▸ **Text to read**:
The group is currently working on a new album. In the meantime, previous releases Month Mender and a self-titled EP are streaming on Bandcamp.

Read The Spec‘s interview with Strawberry Runners’ Davy Timm and Emi Night, below…

How long have you been making music?
DT: I’ve been a musician for as long as I can remember, grew up playing in school band and singing in the choir, and played in bands with my friends in high school. For all the years I’ve been playing music, I’m still not very good…

EN: I’ve been making music for most of my life, too! I remember, as a kid, my dad and I would drive for about an hour every day along the Ohio River, making the trip from our house to his studio. On the road, we’d make up songs together and sing them. I started playing guitar when I was 9. It doesn’t really show… I played lots of instruments growing up, but never practiced very much. Playing instruments well is more of a recent development in my musicianship. I was always more interested in writing and singing songs and harmonies.

Who/what are your influences?
DT: Too many influences to name in a short list. David Bazan (Pedro the Lion) and Fugazi are two heavy influences on the way I approach songwriting, performance, and how to be a successful artist without compromising your integrity as a musician. I’m also constantly inspired by our own community of artists in Denver.

EN: Some of my influences, well, my first musical influence after my dad was probably Judy Collins. Not the well-known folk singer of the ’60s, ’70s, and ’80s, but my 2nd grade teacher who taught me how to play guitar. She sang and played at Mass, and I would sing with her. As I got older, I eventually played guitar with her sometimes too. It was the only thing that kept me going back to church and Catholic school…haha. But influences on my current music include lots of bands I know like Nana Grizol, Saintseneca, The Goodbye Party, Mega Gem, Nate Henricks and his band Youngest Children, and Sleeping Bag and lots of bands + musicians I don’t know too, like Belle and Sebastian, Mirah, The Pixies, Guided by Voices, Grandaddy, Elliott Smith, and if you wanna hear the most adorable yodling, sibling voices, check out The Cackle Sisters.

What is your favorite song you’ve released and why?
DT: I think “Hatcher Creek” is the best song we’ve released so far, and the best representation of our current sound as a band.

▸ **Data block**:
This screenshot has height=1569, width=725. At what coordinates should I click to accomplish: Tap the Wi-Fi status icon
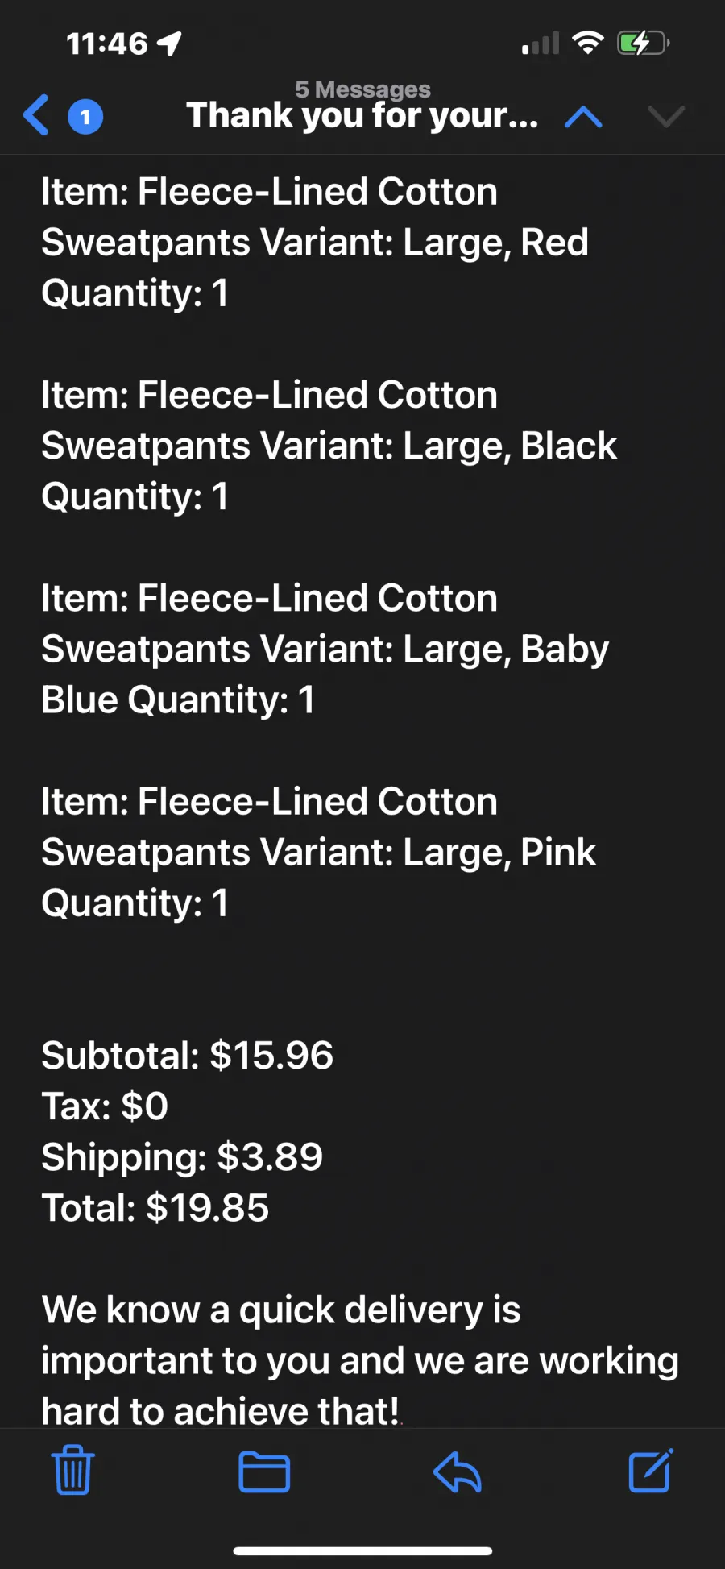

▸ **Objective**: Carry on the Strawberry Runners interview from its final line, keeping the same question-and-answer format. The data was taken from a separate source.

▸ **Output for this task**:
EN: Samesies. I also like that weird version of “Your Bed Was Tall” from our Moth Mender demos. It wasn’t meant to be a final recording by any means, as with any of the songs on that release. That was me learning to use Ableton, and experimenting with the structure of that song by cutting it up and layering parts over each other. I want to, eventually, make more music along those lines but with better sound quality.

Upcoming projects, where do you want to go from here?
DT: Looking forward to finishing our new album and touring in the fall!

EN: Also samesies, plus music videos! I love integrating visual art with music, and haven’t found many good ways of doing that yet, but I think music videos will open up a whole new world of creative possibilities, so I’m really looking forward to making some this summer

If you could no longer be a musician, what would you be or do for a living?
EN: If the reason I couldn’t be a musician was because I couldn’t sing anymore, I would be painting every day, illustrating books, making videos, and making clothes. If the reason I couldn’t be a musician was because I couldn’t use my hands as well, I’d be a writer and a teacher, or a counselor, or both, as in, all three.

What musicians or bands do you look up to?
EN: I love musicians who integrate multiple forms of art and/or social commentary in their work. Grimes is a big influence artistically – I love the way dance and movement are so naturally integrated into her videos. I also love the way she challenges social norms of what femininity and sexuality look like. She seems to be pretty involved in her local music/art/social community, and does a lot of cross-referencing of other artists and musicians. This referencing is essential to engender the progression of new creative movements. For a similar reason, I’m also really struck and intrigued by Die Antwoord – I love that they invented these characters and in their performance of their music, they’re more or less just playing a part, and simultaneously making this sort of crude, blatant, and playful commentary on what’s fucked about western culture, sexism, classism, etc.. At least that’s what I take from it.

I love writers who are, lyrically, hyper-open, hyper-honest, and what some people might call hyper-sensitive (I’m referencing a recent Times article about how new college students are hyper-sensitive to issues of personal safety…eesh) like Mal Blum, Victoria of Downtown Boys, and Mars of Aye Nako! Their personal, cutting, and brutally honest lyrics deeply challenge their listeners’ personal understanding, thus calling into question our cultural beliefs, of what safety, love, strength, and solidarity look like. I think this should be the crux of the work of any musician, artist, or writer.

Why do you make music?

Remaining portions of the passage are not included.